## Travail demandé
Recopiez tout le listing en changeant "Premium Meal" en "Standard Meal", sans rien modifier d'autre.

Enregistrements sources:
══════

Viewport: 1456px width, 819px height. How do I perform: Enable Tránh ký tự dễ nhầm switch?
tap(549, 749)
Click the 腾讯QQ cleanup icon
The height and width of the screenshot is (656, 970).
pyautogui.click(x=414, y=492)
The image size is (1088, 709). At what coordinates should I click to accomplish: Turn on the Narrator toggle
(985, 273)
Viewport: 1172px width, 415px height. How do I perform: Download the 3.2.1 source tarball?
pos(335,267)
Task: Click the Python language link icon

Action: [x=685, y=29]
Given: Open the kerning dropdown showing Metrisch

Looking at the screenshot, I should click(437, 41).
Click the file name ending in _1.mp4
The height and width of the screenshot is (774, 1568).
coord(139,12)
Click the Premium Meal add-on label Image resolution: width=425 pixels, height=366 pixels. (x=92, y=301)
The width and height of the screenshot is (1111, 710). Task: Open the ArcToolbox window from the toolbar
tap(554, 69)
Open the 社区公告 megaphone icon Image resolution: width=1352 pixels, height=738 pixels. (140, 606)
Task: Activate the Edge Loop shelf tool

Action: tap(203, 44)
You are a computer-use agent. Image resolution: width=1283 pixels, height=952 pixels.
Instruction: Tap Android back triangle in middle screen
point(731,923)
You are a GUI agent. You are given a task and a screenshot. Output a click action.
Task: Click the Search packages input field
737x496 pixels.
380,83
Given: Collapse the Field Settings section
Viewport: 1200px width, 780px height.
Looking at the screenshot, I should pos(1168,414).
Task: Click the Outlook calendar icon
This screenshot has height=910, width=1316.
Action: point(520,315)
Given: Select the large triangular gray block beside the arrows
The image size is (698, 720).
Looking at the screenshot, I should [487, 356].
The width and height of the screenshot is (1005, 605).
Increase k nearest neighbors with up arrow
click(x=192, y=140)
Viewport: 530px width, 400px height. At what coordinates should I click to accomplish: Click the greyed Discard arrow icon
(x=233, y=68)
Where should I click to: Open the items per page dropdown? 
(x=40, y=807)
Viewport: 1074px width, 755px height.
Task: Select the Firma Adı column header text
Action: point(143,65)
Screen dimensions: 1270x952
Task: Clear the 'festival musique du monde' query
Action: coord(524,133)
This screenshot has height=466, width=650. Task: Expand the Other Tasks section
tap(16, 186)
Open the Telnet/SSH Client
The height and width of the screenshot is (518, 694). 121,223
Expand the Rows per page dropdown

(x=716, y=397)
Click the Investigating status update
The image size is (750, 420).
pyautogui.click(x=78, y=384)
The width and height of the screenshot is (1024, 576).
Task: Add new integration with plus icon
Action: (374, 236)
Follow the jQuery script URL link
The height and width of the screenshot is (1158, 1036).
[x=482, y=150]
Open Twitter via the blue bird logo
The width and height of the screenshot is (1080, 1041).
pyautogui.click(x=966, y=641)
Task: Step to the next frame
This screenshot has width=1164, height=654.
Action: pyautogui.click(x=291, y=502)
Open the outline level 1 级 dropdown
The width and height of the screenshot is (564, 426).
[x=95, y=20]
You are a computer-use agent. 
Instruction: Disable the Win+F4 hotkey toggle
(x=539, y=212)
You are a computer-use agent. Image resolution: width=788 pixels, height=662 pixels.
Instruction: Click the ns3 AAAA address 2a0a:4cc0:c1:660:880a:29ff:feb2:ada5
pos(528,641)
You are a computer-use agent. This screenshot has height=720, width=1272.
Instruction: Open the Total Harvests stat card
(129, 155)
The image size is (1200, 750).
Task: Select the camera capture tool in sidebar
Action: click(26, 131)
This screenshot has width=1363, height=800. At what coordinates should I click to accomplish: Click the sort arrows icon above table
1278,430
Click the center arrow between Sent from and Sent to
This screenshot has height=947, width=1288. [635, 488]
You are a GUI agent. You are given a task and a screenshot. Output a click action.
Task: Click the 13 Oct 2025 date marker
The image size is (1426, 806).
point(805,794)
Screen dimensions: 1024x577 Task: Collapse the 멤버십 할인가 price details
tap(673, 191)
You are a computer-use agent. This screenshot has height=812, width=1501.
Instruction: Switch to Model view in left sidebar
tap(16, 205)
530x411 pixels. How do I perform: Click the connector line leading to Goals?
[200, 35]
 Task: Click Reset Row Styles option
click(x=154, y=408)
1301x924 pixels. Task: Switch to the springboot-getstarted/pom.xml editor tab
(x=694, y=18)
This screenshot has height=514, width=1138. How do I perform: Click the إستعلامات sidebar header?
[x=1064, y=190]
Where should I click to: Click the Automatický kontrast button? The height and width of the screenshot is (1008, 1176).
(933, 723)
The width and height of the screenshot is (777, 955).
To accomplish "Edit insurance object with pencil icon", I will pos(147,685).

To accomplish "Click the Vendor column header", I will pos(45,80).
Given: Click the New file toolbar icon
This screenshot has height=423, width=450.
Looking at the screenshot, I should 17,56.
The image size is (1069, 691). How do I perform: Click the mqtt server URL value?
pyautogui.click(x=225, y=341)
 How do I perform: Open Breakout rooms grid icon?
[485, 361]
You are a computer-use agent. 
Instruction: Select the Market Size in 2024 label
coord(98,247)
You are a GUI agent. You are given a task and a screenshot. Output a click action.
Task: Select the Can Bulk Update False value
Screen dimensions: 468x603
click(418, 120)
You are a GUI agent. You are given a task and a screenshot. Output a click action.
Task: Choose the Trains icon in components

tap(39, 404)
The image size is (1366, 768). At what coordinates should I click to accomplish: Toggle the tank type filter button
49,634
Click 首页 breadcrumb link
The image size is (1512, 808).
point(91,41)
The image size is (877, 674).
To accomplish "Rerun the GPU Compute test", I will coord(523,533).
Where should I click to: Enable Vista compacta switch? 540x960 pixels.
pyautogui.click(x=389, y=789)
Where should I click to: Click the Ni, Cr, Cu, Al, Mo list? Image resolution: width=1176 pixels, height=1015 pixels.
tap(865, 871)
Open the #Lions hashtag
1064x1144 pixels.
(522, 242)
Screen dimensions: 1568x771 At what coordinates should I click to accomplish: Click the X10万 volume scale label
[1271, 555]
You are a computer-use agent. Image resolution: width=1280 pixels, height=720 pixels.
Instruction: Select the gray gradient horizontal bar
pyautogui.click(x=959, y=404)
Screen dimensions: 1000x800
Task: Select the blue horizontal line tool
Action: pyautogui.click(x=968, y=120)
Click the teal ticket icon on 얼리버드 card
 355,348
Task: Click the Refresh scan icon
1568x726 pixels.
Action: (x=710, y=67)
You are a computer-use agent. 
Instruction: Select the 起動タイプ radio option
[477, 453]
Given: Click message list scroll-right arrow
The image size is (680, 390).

══════

## Réponse rédigée
Viewport: 1456px width, 819px height. How do I perform: Enable Tránh ký tự dễ nhầm switch?
tap(549, 749)
Click the 腾讯QQ cleanup icon
The height and width of the screenshot is (656, 970).
pyautogui.click(x=414, y=492)
The image size is (1088, 709). At what coordinates should I click to accomplish: Turn on the Narrator toggle
(985, 273)
Viewport: 1172px width, 415px height. How do I perform: Download the 3.2.1 source tarball?
pos(335,267)
Task: Click the Python language link icon

Action: [x=685, y=29]
Given: Open the kerning dropdown showing Metrisch

Looking at the screenshot, I should click(437, 41).
Click the file name ending in _1.mp4
The height and width of the screenshot is (774, 1568).
coord(139,12)
Click the Standard Meal add-on label Image resolution: width=425 pixels, height=366 pixels. (x=92, y=301)
The width and height of the screenshot is (1111, 710). Task: Open the ArcToolbox window from the toolbar
tap(554, 69)
Open the 社区公告 megaphone icon Image resolution: width=1352 pixels, height=738 pixels. (140, 606)
Task: Activate the Edge Loop shelf tool

Action: tap(203, 44)
You are a computer-use agent. Image resolution: width=1283 pixels, height=952 pixels.
Instruction: Tap Android back triangle in middle screen
point(731,923)
You are a GUI agent. You are given a task and a screenshot. Output a click action.
Task: Click the Search packages input field
737x496 pixels.
380,83
Given: Collapse the Field Settings section
Viewport: 1200px width, 780px height.
Looking at the screenshot, I should pos(1168,414).
Task: Click the Outlook calendar icon
This screenshot has height=910, width=1316.
Action: point(520,315)
Given: Select the large triangular gray block beside the arrows
The image size is (698, 720).
Looking at the screenshot, I should [487, 356].
The width and height of the screenshot is (1005, 605).
Increase k nearest neighbors with up arrow
click(x=192, y=140)
Viewport: 530px width, 400px height. At what coordinates should I click to accomplish: Click the greyed Discard arrow icon
(x=233, y=68)
Where should I click to: Open the items per page dropdown? 
(x=40, y=807)
Viewport: 1074px width, 755px height.
Task: Select the Firma Adı column header text
Action: point(143,65)
Screen dimensions: 1270x952
Task: Clear the 'festival musique du monde' query
Action: coord(524,133)
This screenshot has height=466, width=650. Task: Expand the Other Tasks section
tap(16, 186)
Open the Telnet/SSH Client
The height and width of the screenshot is (518, 694). 121,223
Expand the Rows per page dropdown

(x=716, y=397)
Click the Investigating status update
The image size is (750, 420).
pyautogui.click(x=78, y=384)
The width and height of the screenshot is (1024, 576).
Task: Add new integration with plus icon
Action: (374, 236)
Follow the jQuery script URL link
The height and width of the screenshot is (1158, 1036).
[x=482, y=150]
Open Twitter via the blue bird logo
The width and height of the screenshot is (1080, 1041).
pyautogui.click(x=966, y=641)
Task: Step to the next frame
This screenshot has width=1164, height=654.
Action: pyautogui.click(x=291, y=502)
Open the outline level 1 级 dropdown
The width and height of the screenshot is (564, 426).
[x=95, y=20]
You are a computer-use agent. 
Instruction: Disable the Win+F4 hotkey toggle
(x=539, y=212)
You are a computer-use agent. Image resolution: width=788 pixels, height=662 pixels.
Instruction: Click the ns3 AAAA address 2a0a:4cc0:c1:660:880a:29ff:feb2:ada5
pos(528,641)
You are a computer-use agent. This screenshot has height=720, width=1272.
Instruction: Open the Total Harvests stat card
(129, 155)
The image size is (1200, 750).
Task: Select the camera capture tool in sidebar
Action: click(26, 131)
This screenshot has width=1363, height=800. At what coordinates should I click to accomplish: Click the sort arrows icon above table
1278,430
Click the center arrow between Sent from and Sent to
This screenshot has height=947, width=1288. [635, 488]
You are a GUI agent. You are given a task and a screenshot. Output a click action.
Task: Click the 13 Oct 2025 date marker
The image size is (1426, 806).
point(805,794)
Screen dimensions: 1024x577 Task: Collapse the 멤버십 할인가 price details
tap(673, 191)
You are a computer-use agent. This screenshot has height=812, width=1501.
Instruction: Switch to Model view in left sidebar
tap(16, 205)
530x411 pixels. How do I perform: Click the connector line leading to Goals?
[200, 35]
 Task: Click Reset Row Styles option
click(x=154, y=408)
1301x924 pixels. Task: Switch to the springboot-getstarted/pom.xml editor tab
(x=694, y=18)
This screenshot has height=514, width=1138. How do I perform: Click the إستعلامات sidebar header?
[x=1064, y=190]
Where should I click to: Click the Automatický kontrast button? The height and width of the screenshot is (1008, 1176).
(933, 723)
The width and height of the screenshot is (777, 955).
To accomplish "Edit insurance object with pencil icon", I will pos(147,685).

To accomplish "Click the Vendor column header", I will pos(45,80).
Given: Click the New file toolbar icon
This screenshot has height=423, width=450.
Looking at the screenshot, I should 17,56.
The image size is (1069, 691). How do I perform: Click the mqtt server URL value?
pyautogui.click(x=225, y=341)
 How do I perform: Open Breakout rooms grid icon?
[485, 361]
You are a computer-use agent. 
Instruction: Select the Market Size in 2024 label
coord(98,247)
You are a GUI agent. You are given a task and a screenshot. Output a click action.
Task: Select the Can Bulk Update False value
Screen dimensions: 468x603
click(418, 120)
You are a GUI agent. You are given a task and a screenshot. Output a click action.
Task: Choose the Trains icon in components

tap(39, 404)
The image size is (1366, 768). At what coordinates should I click to accomplish: Toggle the tank type filter button
49,634
Click 首页 breadcrumb link
The image size is (1512, 808).
point(91,41)
The image size is (877, 674).
To accomplish "Rerun the GPU Compute test", I will coord(523,533).
Where should I click to: Enable Vista compacta switch? 540x960 pixels.
pyautogui.click(x=389, y=789)
Where should I click to: Click the Ni, Cr, Cu, Al, Mo list? Image resolution: width=1176 pixels, height=1015 pixels.
tap(865, 871)
Open the #Lions hashtag
1064x1144 pixels.
(522, 242)
Screen dimensions: 1568x771 At what coordinates should I click to accomplish: Click the X10万 volume scale label
[1271, 555]
You are a computer-use agent. Image resolution: width=1280 pixels, height=720 pixels.
Instruction: Select the gray gradient horizontal bar
pyautogui.click(x=959, y=404)
Screen dimensions: 1000x800
Task: Select the blue horizontal line tool
Action: pyautogui.click(x=968, y=120)
Click the teal ticket icon on 얼리버드 card
 355,348
Task: Click the Refresh scan icon
1568x726 pixels.
Action: (x=710, y=67)
You are a computer-use agent. 
Instruction: Select the 起動タイプ radio option
[477, 453]
Given: Click message list scroll-right arrow
The image size is (680, 390).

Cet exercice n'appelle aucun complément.